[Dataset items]
#####

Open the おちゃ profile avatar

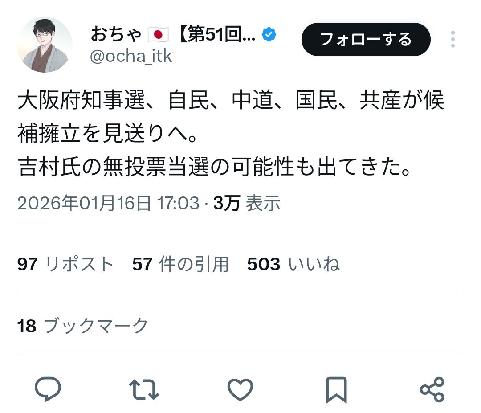(45, 45)
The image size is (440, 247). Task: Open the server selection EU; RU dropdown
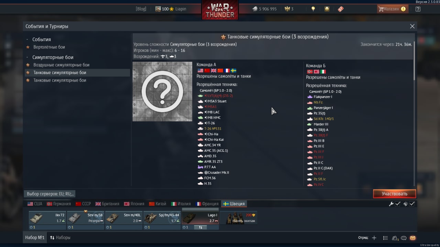click(50, 194)
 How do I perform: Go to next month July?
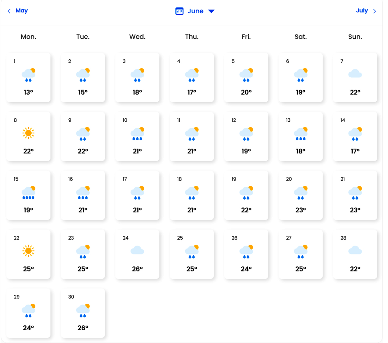362,11
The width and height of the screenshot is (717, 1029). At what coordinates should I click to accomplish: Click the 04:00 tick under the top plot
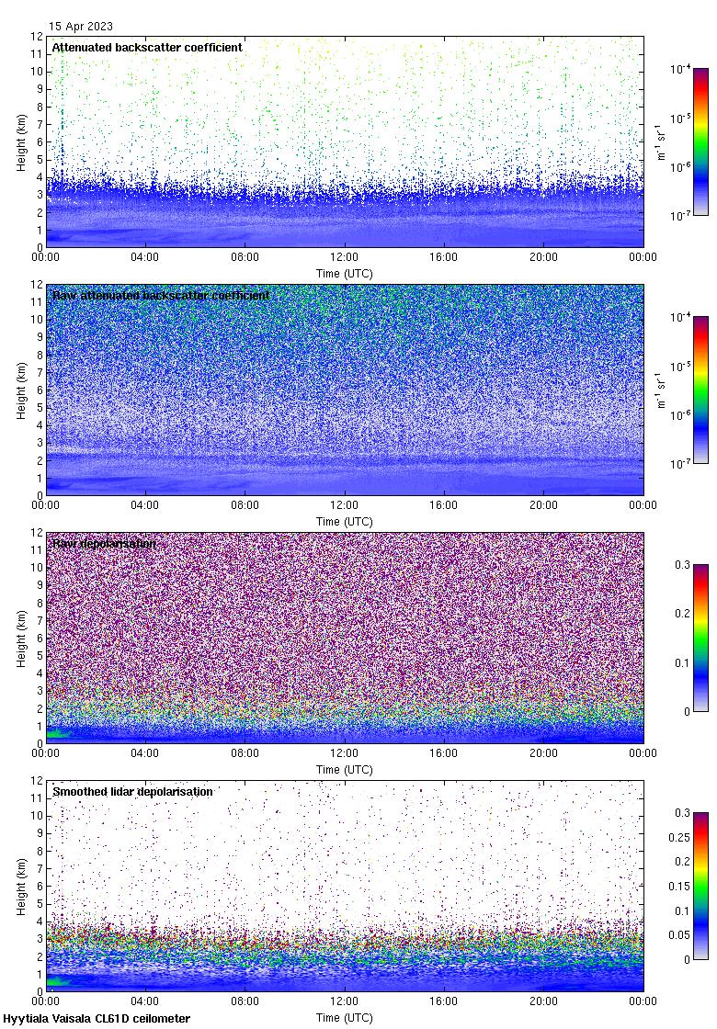point(145,258)
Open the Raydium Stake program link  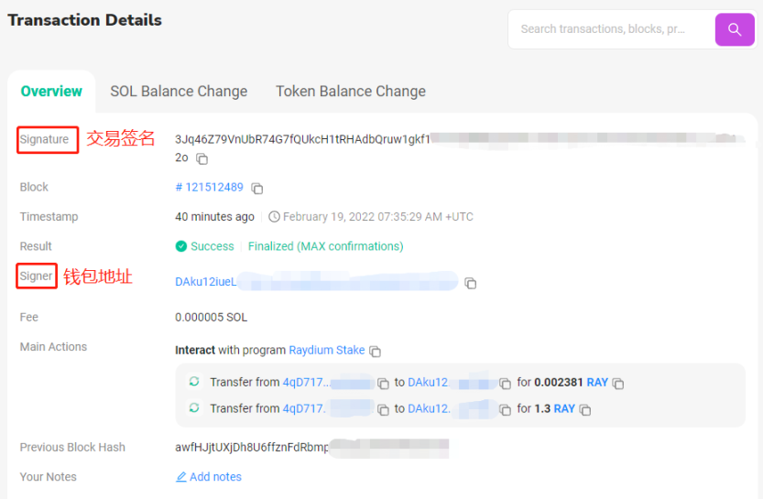pyautogui.click(x=326, y=351)
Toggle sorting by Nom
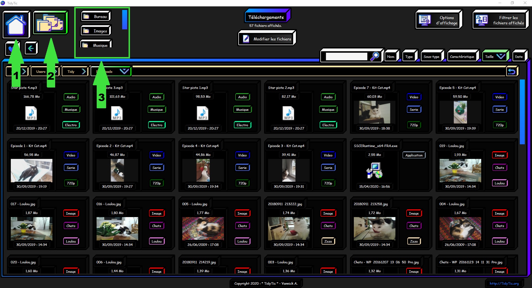The height and width of the screenshot is (288, 532). tap(391, 56)
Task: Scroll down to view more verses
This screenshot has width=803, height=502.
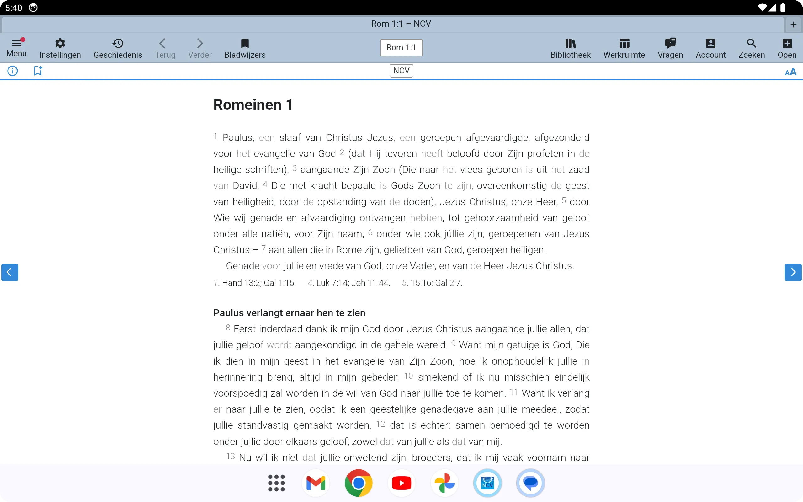Action: (x=793, y=272)
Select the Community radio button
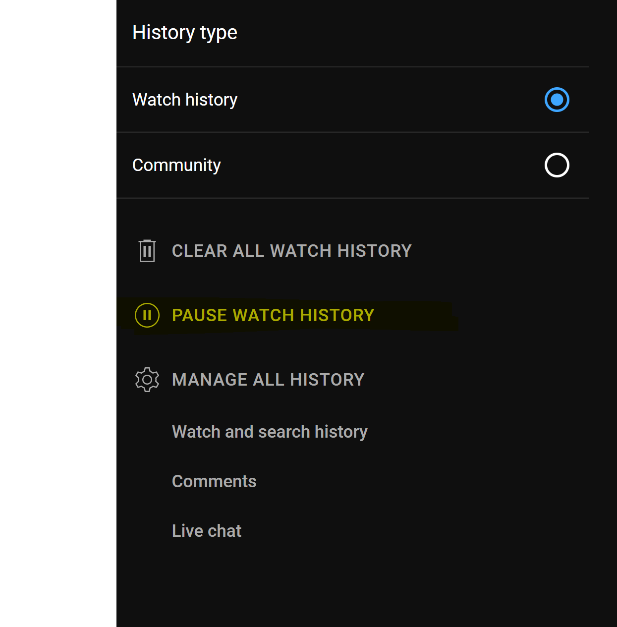The width and height of the screenshot is (617, 627). pyautogui.click(x=557, y=165)
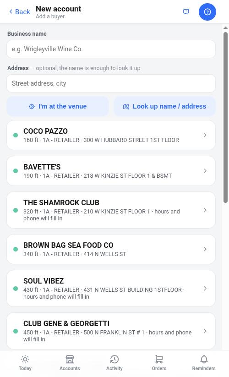
Task: Tap the I'm at the venue button
Action: click(58, 106)
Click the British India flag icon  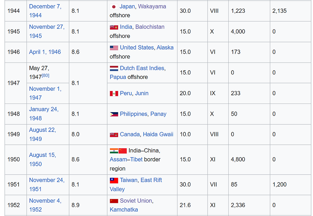pos(114,27)
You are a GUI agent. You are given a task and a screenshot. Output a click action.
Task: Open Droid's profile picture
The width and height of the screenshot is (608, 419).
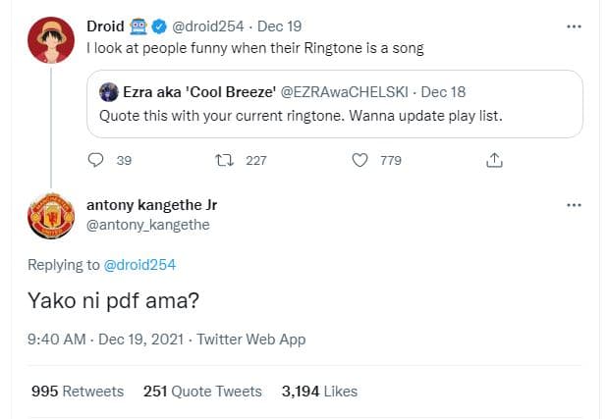(51, 40)
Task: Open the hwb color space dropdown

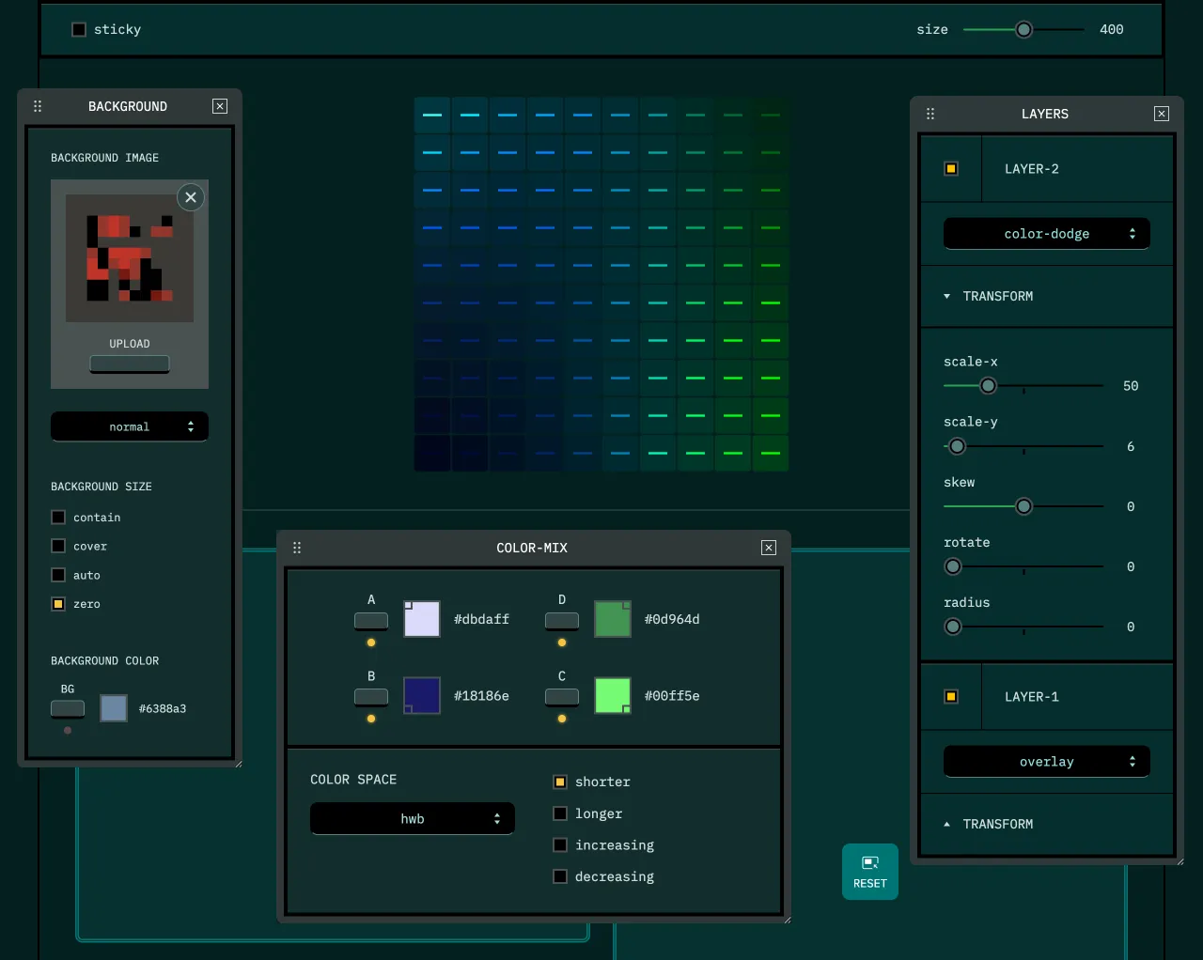Action: [412, 818]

#####

== EXERCISE DESCRIPTION ==
Retype the line containing "Task: Open Droid's profile picture" and each line after it through the last line of the entries above, exactly, with no pictures and nothing else.

== EXPECTED ANSWER ==
Task: Open Droid's profile picture
The width and height of the screenshot is (608, 419).
(51, 40)
Task: Open the hwb color space dropdown

Action: [412, 818]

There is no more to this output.